## Passage to read
───

During his first two years as Chair of the Securities and Exchange Commission (SEC), Gary Gensler has led the agency down a path of aggressive enforcement and proposed an ambitious rulemaking agenda. The Chair's unyielding enforcement agenda has resulted in, among other things, record levels of monetary relief and industry sweeps that have significantly impacted behavior of Wall Street.

But when historians write the book on the Gensler-era, we believe that, although the Chair will certainly be remembered for the amount and number of penalties that his staff imposed, the Chair's legacy will ultimately be defined by his initiatives to expand the type of conduct that the SEC polices. A prime example of this is the SEC's efforts to serve as "Cyber Cop" on the Wall Street beat.

The SEC's Existing Authority to Police Cybersecurity

To understand the SEC's efforts to expand its purview regarding cybersecurity, we begin with an overview of the agency's existing authority. First and foremost, the SEC has broad authority under the antifraud provisions of the securities laws to pursue entities—especially public companies—that make material misstatements or omissions regarding cybersecurity. These failures have taken various forms including misleading disclosures about ransomware attacks, misrepresentations about theft of data, and wholesale failures to disclose significant breaches. All three of these cases were charged as negligence-based violations under Section 17(a) of the Securities Act of 1933.

───

## Dataset excerpts

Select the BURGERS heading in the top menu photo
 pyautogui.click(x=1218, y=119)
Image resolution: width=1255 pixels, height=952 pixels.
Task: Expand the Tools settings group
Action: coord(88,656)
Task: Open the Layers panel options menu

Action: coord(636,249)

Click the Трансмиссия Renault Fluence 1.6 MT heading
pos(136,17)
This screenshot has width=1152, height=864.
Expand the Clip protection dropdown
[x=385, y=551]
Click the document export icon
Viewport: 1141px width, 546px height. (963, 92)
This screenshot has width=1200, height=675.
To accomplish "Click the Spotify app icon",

───

## Work to do
**a.** According to the passage on the SEC and cybersecurity, under what provision were the three cybersecurity disclosure cases charged?
**b.** State whether each statement agrees with the passage on the SEC and cybersecurity, and support each answer by quoting the deciding words of that passage: (i) Gensler's enforcement agenda has produced record levels of monetary relief. (ii) The authors expect Gensler's legacy to be defined chiefly by the number of penalties his staff imposed. (iii) The three cybersecurity cases were charged as intentional fraud violations.
**c.** Write the next part of the passage on the SEC and cybersecurity, picking up after its final sentence.

## Answers given
**a.** They were charged as negligence-based violations under Section 17(a) of the Securities Act of 1933.

**b.**
(i) Yes: "record levels of monetary relief."
(ii) No: "the Chair's legacy will ultimately be defined by his initiatives to expand the type of conduct that the SEC polices."
(iii) No: "charged as negligence-based violations under Section 17(a) of the Securities Act of 1933."

**c.**
Each of those cases also included an accompanying violation of the SEC's disclosure controls and procedures rules—in essence, these companies failed to devise and implement policies and procedures that would reasonably ensure that important information about cyber matters was elevated up the corporate ladder so that officers could evaluate whether disclosure was necessary. The SEC also brought a standalone disclosure controls and procedures case (i.e., without an accompanying disclosure failure) against another public company for ignoring credible information from a cybersecurity journalist indicating that the company was the victim of a breach in which extensive and sensitive personal data was exposed.

The SEC has additional tools to pursue cyber-related violations at regulated entities—i.e., broker-dealers, registered investment advisers, investment companies, and securities self-regulatory organizations. In recent years, the SEC has brought enforcement actions against regulated entities for violating the "safeguards rule" of Regulation S-P, which requires firms to adopt and implement policies and procedures to protect customer records and information, including personally identifiable information. In September 2022, the SEC charged an international financial institution for failing to take sufficient precautions to protect customer data on computer hardware that the bank was disposing. One year prior, the SEC announced a sweep against eight broker-dealers and investment advisers for Regulation S-P violations, mostly in relation to failure to consistently deploy multifactor authentication across similar categories of email accounts.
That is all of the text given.